Monday, April 04, 2011

Unemployment Blues

I've been unproductive for the past week. That's what I get for trusting an EC. It's either they're really taking their sweet time making a decision, or I've mis-assessed how evil they actually are and that they have already decided to not call us back but didn't even bother the normal courtesy to inform us. Either way, I still can't believe that considering what we've done for them this past 2 months,and the "professional" relationships we have established, they'd leave us hanging like this. That's why deep down I'm actually keeping some hope that they'd still contact us soon. But I can't hope and wait forever, so I'd give them a day or two before I put my head back in the job hunting game. Also that actually; I'm still hoping that I'd get spared the tremendous hassle of another job hunt.

Surprisingly, I was somewhat looking forward to taking this job, even though research and marketing (worse, the two together, research marketing) is a field I didn't really want to get into. My primary reason for wanting to stay, aside from the shallow yet practical reason of finally having an adequately paying job over the medium-term, was the training. Yes, the workplace is stressful, but this has challenged me to become a better worker, learning habits that weren't properly inculcated into me during high school or college. I was looking forward to being forced to up my game, to level up during the short time I was planning to stay with that company.
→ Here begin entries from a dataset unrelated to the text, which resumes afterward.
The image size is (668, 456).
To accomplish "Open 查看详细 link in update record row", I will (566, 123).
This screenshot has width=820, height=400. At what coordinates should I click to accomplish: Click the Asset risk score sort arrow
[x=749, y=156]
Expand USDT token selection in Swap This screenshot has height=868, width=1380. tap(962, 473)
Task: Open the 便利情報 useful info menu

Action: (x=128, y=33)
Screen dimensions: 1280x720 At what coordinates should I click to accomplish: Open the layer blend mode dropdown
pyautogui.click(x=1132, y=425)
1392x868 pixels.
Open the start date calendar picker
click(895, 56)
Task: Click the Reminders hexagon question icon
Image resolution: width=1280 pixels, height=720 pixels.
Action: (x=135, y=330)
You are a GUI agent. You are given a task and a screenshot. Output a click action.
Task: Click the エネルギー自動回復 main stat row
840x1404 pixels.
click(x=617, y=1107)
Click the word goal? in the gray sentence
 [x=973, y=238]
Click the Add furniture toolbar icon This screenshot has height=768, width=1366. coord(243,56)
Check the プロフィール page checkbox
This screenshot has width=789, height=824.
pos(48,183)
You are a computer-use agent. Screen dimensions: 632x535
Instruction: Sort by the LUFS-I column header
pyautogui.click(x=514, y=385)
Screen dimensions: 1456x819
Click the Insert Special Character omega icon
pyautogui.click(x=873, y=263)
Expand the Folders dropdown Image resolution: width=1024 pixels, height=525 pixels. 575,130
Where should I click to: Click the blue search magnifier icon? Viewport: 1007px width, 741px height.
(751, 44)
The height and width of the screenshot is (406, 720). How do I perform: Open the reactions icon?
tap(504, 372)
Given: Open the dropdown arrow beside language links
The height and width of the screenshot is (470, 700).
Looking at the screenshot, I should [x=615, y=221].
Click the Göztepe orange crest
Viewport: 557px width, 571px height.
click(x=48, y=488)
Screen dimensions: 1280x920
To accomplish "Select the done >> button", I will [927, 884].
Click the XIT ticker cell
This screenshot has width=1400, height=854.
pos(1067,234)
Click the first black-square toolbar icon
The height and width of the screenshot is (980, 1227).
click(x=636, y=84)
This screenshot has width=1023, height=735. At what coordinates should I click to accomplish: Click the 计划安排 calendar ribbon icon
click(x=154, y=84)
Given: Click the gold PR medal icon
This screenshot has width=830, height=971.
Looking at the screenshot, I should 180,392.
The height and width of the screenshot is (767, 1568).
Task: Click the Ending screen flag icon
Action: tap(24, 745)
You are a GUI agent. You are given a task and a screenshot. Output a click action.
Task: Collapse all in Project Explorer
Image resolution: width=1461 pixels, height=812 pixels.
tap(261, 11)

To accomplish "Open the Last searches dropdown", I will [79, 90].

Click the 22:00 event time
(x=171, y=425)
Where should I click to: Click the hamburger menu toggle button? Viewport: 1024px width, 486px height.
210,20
Also, I was looking forward to learning something about marketing. Even though in principle I still don't like the idea of it, I can't deny that it has some utility. And utility to me, though I wouldn't want to stick to that field in the future, I would appreciate gaining some potentially useful knowledge and skills from the stuff I was gonna do.

Now my mom tells me to give them until Wednesday before I formally job hunt once more. The idea of it still sucks but what can I do. This is what happens when you place your hope and trust in an EC.